RECORDS SHOWN:
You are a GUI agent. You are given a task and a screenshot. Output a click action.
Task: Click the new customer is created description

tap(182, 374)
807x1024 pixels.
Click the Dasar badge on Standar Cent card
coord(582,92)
---
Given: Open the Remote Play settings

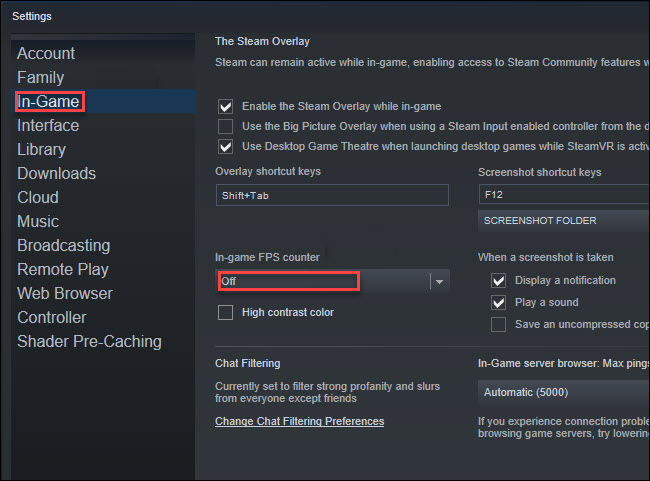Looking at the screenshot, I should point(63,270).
==
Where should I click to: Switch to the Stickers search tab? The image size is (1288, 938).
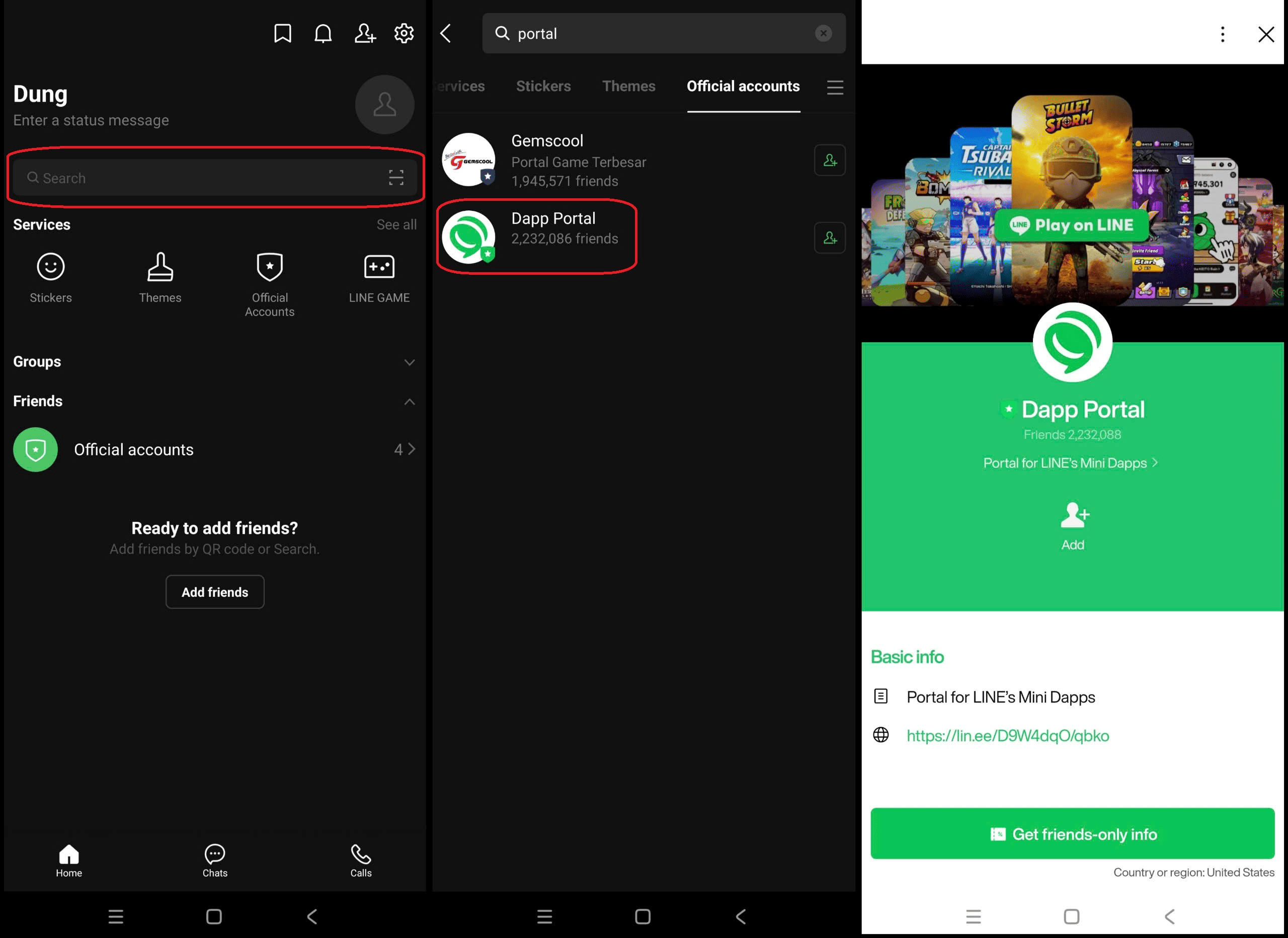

CHALLENGE: Format everything from the line containing "807x1024 pixels." down to the line containing "coord(582,92)" as a Markdown table with the columns Index and Text. Number each line in Index and skip any blank lines.

WORKED SOLUTION:
| Index | Text |
|---|---|
| 1 | 807x1024 pixels. |
| 2 | Click the Dasar badge on Standar Cent card |
| 3 | coord(582,92) |